Conservative Republicans continue to face tough questioning at home concerning their support for Paul Ryan's budget plan which replaces Medicare.  U.S. Rep. Leonard Lance (R-NJ) "said the proposed budget proposal from House Budget Committee Chairman Paul Ryan (R-Wis.) was only a starting off point in a debate over federal spending.  He said he voted for the budget proposal in order to start off the discussion on debt reduction, and then called on the U.S. Senate to present a budget proposal after defeating the Ryan budget."  Mr. Lance faced a liberal leaning crowd during a town hall and found himself reacting defensively.

And, Conservatives Rick Santorum and Tim Pawlenty seem to be arguing about who is MORE conservative when it comes to Medicare.  "Santorum said Sunday that the government does a poor job of controlling the costs of the massive health care program.  (He echoes Health and Human Services officials during the Bush administration, who were fond of saying that Medicare is 'a big dumb payer.')  The private sector, not the government, should be controlling those costs, he said."

"On Fox News Sunday, former Minnesota Gov. Tim Pawlenty said he wants Medicare to stop paying for health care procedures and to give people incentives to get healthier."  While Democrats do not disagree with the need to control costs or improve effectiveness, they constantly are on the defensive when Republicans press for extreme changes.  Democrats can't seem to find the nerve to be honest with the American people that Medicare does need to change.  It has suffered from eligibility- and benefit-creep over many years.

Recognizing Medicare's problems and trying out ideas for solutions is a good thing.  Some ideas we might like and others perhaps not so much.  It's good when the discussion is solution-focused rather than political.  This author guesses that "the most likely fix [for Medicare] is some sort of hard-fought compromise that includes benefit cuts, such as increasing the age for eligibility, now 65; some private insurance options; and payroll tax increases.  Any compromise would likely involve spending cuts, which would lower reimbursements for health care providers."

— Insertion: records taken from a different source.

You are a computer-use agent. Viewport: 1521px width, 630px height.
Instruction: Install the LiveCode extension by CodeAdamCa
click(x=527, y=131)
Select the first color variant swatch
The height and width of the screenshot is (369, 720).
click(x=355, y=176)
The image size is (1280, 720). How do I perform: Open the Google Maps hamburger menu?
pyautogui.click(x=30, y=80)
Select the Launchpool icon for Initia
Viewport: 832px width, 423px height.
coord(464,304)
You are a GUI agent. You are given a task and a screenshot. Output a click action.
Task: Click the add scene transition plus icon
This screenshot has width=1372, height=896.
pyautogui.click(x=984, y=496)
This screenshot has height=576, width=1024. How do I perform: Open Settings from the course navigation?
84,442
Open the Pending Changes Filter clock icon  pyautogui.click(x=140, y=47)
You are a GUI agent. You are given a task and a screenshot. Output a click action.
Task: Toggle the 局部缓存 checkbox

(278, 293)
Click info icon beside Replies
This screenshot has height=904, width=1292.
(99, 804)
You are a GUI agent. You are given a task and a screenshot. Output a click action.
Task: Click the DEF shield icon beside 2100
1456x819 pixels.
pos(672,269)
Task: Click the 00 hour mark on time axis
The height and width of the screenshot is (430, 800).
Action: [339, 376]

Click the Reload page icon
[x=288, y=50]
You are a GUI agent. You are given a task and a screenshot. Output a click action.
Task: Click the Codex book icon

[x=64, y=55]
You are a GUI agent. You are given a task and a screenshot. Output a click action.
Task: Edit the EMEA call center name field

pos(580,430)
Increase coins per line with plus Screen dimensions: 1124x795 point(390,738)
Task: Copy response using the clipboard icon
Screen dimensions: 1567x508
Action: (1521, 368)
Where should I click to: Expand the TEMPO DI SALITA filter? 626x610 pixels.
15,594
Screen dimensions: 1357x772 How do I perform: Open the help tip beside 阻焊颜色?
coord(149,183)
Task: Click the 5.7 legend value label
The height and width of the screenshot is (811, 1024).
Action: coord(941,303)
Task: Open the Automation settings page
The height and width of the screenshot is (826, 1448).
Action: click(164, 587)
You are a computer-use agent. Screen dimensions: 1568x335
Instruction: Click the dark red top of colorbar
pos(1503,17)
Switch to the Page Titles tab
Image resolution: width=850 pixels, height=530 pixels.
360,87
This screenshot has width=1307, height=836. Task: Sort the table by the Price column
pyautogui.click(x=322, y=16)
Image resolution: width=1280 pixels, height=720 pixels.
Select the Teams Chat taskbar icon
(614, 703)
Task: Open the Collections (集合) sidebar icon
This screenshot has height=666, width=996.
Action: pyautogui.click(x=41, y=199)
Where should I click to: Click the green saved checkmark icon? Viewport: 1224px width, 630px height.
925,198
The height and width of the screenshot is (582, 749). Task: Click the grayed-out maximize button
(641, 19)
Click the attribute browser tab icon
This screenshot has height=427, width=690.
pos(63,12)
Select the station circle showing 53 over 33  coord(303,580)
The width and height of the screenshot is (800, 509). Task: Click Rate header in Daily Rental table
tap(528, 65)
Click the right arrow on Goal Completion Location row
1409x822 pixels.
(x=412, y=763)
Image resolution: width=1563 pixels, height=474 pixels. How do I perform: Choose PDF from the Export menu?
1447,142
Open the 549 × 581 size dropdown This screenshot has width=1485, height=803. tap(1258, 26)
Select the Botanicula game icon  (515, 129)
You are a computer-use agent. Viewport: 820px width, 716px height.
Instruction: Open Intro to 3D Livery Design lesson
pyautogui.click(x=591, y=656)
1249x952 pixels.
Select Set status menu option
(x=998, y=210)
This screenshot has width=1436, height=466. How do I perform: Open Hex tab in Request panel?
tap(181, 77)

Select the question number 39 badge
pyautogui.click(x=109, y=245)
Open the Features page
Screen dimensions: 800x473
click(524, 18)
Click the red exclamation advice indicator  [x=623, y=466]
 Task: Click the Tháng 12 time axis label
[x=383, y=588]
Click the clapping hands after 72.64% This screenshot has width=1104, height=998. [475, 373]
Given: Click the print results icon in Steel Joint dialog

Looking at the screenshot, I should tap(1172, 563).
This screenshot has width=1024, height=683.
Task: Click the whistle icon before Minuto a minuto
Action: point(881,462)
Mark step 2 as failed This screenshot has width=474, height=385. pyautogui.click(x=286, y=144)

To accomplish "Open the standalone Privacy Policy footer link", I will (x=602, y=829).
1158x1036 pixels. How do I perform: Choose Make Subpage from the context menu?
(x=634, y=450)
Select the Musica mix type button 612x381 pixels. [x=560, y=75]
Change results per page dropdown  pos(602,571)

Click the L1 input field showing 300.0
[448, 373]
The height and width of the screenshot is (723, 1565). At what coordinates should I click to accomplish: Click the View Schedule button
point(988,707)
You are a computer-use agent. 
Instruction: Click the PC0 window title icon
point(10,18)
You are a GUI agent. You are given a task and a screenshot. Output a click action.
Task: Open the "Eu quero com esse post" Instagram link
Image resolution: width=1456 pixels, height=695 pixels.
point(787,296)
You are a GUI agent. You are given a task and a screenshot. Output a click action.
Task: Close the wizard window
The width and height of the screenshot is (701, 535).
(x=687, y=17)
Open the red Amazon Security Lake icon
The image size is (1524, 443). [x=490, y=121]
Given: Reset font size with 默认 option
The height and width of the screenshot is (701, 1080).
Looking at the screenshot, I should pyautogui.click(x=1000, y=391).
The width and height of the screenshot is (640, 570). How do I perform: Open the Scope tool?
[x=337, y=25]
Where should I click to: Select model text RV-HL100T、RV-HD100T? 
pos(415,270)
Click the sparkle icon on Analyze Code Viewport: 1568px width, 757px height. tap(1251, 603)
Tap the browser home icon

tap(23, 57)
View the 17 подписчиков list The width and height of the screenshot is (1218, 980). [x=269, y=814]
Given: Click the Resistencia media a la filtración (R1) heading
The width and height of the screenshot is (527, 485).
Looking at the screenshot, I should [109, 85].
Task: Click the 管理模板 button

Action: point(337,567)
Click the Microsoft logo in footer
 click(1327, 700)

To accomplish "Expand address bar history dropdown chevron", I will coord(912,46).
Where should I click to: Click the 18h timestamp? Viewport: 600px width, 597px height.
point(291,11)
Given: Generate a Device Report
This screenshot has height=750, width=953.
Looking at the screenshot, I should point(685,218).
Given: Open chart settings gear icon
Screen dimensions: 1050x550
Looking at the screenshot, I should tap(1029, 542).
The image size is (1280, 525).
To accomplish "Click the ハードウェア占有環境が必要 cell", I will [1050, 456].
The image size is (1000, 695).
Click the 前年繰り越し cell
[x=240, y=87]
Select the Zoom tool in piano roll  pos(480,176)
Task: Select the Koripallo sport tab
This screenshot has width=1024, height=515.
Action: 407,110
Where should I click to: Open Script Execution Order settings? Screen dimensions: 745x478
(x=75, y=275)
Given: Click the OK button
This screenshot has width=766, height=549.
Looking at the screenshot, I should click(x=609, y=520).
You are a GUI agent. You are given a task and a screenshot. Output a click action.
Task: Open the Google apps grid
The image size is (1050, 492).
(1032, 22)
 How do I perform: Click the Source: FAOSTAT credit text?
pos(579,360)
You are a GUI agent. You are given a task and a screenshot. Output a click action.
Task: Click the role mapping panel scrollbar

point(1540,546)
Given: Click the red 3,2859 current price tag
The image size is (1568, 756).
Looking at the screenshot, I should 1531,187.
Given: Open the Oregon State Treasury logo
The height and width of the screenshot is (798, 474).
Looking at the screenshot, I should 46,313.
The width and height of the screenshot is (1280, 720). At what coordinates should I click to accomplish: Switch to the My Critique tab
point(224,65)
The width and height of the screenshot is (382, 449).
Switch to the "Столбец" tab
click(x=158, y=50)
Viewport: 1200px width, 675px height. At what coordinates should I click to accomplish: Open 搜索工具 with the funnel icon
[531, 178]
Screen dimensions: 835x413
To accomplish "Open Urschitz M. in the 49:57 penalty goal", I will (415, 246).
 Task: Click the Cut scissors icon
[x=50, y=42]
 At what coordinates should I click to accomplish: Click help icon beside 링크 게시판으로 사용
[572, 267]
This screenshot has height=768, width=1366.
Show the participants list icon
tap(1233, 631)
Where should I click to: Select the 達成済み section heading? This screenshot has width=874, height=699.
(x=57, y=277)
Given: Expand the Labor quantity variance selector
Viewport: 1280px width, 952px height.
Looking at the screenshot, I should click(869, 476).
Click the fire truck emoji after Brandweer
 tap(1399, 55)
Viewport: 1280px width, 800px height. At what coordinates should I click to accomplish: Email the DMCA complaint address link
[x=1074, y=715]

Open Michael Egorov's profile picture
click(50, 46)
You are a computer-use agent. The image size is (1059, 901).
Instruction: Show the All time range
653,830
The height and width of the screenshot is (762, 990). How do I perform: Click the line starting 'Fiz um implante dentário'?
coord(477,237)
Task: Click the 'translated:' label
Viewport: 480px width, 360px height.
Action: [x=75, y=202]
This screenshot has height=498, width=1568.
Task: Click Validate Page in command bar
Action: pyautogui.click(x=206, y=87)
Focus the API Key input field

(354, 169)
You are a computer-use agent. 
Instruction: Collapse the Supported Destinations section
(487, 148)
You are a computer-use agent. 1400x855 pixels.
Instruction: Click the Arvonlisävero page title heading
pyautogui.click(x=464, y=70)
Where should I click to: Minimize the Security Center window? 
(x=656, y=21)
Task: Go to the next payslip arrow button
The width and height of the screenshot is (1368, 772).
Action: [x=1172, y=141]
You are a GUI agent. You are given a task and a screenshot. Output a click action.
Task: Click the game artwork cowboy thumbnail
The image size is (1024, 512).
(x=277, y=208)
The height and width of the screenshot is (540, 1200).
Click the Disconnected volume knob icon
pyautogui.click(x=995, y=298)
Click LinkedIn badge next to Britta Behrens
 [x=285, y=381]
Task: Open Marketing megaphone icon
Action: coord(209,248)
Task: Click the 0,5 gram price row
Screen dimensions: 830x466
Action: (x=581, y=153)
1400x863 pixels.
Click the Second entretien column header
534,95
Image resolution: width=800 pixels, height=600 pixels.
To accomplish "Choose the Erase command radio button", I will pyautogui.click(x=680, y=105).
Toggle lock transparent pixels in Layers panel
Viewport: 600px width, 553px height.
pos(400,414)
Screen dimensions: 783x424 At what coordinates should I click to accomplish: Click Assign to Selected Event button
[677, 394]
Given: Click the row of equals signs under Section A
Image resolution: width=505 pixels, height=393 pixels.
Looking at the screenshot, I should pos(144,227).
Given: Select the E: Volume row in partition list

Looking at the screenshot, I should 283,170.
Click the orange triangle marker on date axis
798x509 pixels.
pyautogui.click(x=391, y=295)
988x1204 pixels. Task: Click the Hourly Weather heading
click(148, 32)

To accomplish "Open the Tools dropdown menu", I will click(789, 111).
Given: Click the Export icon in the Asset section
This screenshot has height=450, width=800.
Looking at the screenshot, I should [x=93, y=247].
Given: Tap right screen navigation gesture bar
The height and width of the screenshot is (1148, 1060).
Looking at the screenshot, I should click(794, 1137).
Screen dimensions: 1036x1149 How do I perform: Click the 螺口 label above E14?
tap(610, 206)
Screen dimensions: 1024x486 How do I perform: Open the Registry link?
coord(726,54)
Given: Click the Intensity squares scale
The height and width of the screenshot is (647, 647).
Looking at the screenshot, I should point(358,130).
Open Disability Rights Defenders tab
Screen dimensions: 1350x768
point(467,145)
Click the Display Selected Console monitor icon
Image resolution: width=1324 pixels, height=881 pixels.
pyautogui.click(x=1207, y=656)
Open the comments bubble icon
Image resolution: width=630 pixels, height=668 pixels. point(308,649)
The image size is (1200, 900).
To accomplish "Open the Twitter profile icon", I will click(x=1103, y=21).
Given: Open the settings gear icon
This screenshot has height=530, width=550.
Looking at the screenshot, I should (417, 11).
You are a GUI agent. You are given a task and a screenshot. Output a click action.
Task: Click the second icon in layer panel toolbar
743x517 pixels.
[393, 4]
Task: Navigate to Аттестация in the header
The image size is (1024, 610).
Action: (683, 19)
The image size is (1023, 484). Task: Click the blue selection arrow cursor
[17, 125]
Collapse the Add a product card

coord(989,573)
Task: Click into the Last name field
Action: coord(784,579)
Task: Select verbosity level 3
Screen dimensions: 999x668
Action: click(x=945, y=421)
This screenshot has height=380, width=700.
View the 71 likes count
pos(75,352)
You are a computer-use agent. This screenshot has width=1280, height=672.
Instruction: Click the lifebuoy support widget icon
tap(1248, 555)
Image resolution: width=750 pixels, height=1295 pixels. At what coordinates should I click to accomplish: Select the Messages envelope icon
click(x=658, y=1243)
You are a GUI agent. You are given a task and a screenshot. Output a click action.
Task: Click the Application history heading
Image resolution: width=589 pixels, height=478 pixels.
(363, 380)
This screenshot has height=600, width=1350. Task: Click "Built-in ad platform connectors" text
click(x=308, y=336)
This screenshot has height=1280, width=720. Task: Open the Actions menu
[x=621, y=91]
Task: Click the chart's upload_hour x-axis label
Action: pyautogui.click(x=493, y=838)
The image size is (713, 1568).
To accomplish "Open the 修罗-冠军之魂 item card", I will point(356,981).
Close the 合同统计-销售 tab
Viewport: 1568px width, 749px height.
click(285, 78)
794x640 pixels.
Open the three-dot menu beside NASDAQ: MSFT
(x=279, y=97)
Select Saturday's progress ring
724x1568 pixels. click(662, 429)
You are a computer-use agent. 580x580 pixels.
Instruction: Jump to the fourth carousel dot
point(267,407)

He builds this conclusion by noting: "As tens of millions of baby boomers begin to retire, the strains of funding Medicare, the government’s health insurance program for the elderly, will only grow over the next decade.  Combined with skyrocketing costs of health care in general, economists say Medicare spending, left unchecked, will become unsustainable."  Retiring boomers and rising health costs are a frightening combination, and "by 2020, the Congressional Budget Office estimates, Medicare’s main trust fund will be effectively drained, requiring a strict 'pay as you go'’ system financed by payroll taxes and money squeezed from other federal programs, assuming the current structure of Medicare is kept intact."  Lower reimbursement for health care providers already has provider up in arms.